I inherited a graphql project that was a work of art in that respect. All access control etc was done in the database and triggers were effectively used the works.
The resulting application was a complete performance failure. Databases are slow and generally involve latency. They are a source of truth and an engine for querying.
They are not meant to be your applications working data model.
Especially since its literally untrue. SQL, with the addition of recursive queries (supported by all since the late 90s AND used in an example within this very article), is Turing complete. There's literally no operation on data that can't in principle be expressed as an SQL query (albeit the construction might be painful and tedious).
But in all seriousness, DataFrame centric operations are a superset of SQL (you can always do a df.sql("...") if you want to ) and have a lot more efficient implementation of both OLTP/ORM requirements and OLAP/DS/BI requirements.
They also encourage composability, modularization, reuse, unit and data testing ...
So it's ironic I feel like SQL's replacement is another declarative language - its original inspiration - plain English.
Just a natural language transpiler (like Palantir's Ontology plus Looker's Malloy (reverse disclaimer: I do not work for or enjoy either of these products but these underlying concepts are correct)) with some fancy domain heuristics and light AI (I suspect a Pareto like model that supports 80% of use cases only needs a semantic graph with a few thousand nodes and vertices)
> There's literally no operation on data that can't in principle be expressed as an SQL query (albeit the construction might be painful and tedious).
There are some problems though:
- Single query can't write to multiple tables.
- Single query can't return multiple resultsets.
You can write a stored procedure, but this is no longer "an SQL query", strictly speaking.
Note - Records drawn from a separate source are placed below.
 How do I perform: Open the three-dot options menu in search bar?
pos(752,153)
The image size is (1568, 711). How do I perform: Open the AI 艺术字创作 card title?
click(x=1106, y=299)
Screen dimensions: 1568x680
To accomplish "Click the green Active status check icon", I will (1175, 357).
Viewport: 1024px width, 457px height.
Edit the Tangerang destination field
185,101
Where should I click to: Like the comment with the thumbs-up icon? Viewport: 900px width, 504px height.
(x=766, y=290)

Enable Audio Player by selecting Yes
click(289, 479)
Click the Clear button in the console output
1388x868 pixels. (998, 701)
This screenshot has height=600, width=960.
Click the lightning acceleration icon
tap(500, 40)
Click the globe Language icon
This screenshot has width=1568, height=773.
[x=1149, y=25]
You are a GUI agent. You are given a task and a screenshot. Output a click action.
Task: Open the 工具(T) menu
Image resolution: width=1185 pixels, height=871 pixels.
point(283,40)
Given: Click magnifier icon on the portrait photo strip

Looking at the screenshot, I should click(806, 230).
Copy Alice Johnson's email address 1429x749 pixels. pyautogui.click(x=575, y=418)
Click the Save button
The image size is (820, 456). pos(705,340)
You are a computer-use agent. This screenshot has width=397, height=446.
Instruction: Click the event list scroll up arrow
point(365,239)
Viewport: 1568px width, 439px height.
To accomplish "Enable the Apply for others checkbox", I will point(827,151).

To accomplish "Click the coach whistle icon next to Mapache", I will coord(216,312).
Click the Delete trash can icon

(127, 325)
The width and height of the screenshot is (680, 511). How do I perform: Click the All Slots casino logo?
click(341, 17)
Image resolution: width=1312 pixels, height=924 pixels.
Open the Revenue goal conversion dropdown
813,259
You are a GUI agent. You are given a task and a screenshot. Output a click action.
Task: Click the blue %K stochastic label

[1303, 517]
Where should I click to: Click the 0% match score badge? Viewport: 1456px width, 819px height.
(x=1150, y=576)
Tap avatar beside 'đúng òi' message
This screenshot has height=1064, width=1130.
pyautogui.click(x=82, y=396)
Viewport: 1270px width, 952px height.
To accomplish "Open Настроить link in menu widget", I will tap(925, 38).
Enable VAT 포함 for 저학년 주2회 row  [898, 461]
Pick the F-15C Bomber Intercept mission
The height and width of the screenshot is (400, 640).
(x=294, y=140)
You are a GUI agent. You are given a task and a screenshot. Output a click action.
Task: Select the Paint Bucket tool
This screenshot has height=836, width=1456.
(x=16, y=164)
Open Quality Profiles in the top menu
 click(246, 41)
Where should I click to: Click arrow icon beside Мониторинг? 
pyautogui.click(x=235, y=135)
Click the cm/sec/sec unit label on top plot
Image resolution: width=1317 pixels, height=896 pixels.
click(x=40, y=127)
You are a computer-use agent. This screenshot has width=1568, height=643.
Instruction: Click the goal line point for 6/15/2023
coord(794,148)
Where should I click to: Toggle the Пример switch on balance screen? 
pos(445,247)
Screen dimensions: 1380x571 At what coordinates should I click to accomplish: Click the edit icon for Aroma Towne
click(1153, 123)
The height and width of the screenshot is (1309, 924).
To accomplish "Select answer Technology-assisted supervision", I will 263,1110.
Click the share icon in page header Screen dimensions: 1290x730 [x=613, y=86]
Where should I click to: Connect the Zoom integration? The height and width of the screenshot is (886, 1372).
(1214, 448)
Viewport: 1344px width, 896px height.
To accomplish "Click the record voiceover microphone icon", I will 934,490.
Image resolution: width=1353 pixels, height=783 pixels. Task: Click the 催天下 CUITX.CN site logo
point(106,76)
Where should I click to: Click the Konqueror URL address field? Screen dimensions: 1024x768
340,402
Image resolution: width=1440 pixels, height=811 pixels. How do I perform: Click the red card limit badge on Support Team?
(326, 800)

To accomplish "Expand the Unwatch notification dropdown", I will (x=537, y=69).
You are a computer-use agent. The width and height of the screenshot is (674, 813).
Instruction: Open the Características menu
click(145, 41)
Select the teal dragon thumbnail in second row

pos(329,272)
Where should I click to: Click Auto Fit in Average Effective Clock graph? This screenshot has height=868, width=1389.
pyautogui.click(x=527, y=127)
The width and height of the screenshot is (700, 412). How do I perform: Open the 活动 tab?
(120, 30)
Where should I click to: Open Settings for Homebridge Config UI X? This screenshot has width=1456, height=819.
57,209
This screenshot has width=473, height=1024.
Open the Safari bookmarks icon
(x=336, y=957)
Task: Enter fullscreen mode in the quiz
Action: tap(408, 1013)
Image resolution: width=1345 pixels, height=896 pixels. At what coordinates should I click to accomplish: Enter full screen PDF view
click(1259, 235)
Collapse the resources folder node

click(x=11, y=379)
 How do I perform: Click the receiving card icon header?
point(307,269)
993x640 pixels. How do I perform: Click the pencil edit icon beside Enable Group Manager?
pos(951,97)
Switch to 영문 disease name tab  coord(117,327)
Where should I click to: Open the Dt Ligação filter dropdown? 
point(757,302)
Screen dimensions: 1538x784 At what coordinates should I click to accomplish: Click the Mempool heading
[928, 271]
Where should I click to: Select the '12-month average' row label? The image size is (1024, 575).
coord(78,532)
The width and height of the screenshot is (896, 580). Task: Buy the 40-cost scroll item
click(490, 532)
And once you start writing stored procedures, you are no longer using just SQL, but whatever Ada-inspired procedural extension to SQL was implemented by the database vendor. In other words, you are using "a traditional programming language to work with the data".
A single query can write to multiple tables, using CTE's in PostgreSQL for example.
You could compose a SQL query that allows you to map multiple resultsets to 1 resultset, although that feels a bit awkward.
WITH a AS (
insert into a (k, v) values ('a', 1.0) returning *
), b AS (
insert into b (k, v) values ('b', 2.0) returning *
)
SELECT
row_to_json(a)
FROM
a
UNION ALL
SELECT
row_to_json(b)
FROM
b;
You can only select, you can't nest cte, the query planner has no understanding of joins that cross cte boundaries so they are totally unoptimized, you can't use distinct or group by or etcetc. Really the CTE implementation in SqlServer is basically a parser level hack.
Show me any sql dialect that will allow that CTE you give here (edit; and what on earth is that supposed to actually mean)
> Or can you only use SELECT for WITH queries
you can only use a select inside a cte (or should be able to) because the 'e' stands for 'expression'. It seems postgres does allow an insert with and output which sort of makes sense but I doubt it's in the standard.
Your last sentence makes no sense to me. Give an example.
Also you failed to give an example that group by/distiinct weren't allowed in ctes.
Good to know, I wasn't aware PostgreSQL supports this.
I'm currently on SQL Server and it doesn't support INSERT as a CTE (and I think most DBMSes out there still don't). It would definitely make my life easier if it did...
> There's literally no operation on data that can't in principle be expressed as an SQL query
That may be technically true (or not, I don't know), but in many cases some complex data manipulation (especially when it's done in multiple passes) practically needs a lot of ram and a programming language to be more time efficient.
Technically true, but sql has the ability to induce discipline - every single time I’ve seen folks given the opportunity to do the analysis off a database or warehouse and use pandas/spark, they almost always end up writing bad code, processing one row or cell at a time. Almost always, they could have done it with sql itself and gotten much better performance but this “extra flexibility” allowed them to be lazier.
Sql can also have the same issue with feature creep (snowflakes array columns often invites people to write pathetic sql trying to join on this col for example) but with the right design you can force your users to interact with your data more efficiently.
Them's fighting words :)
But point taken regarding the benefit of modern language tools applied to query-based work.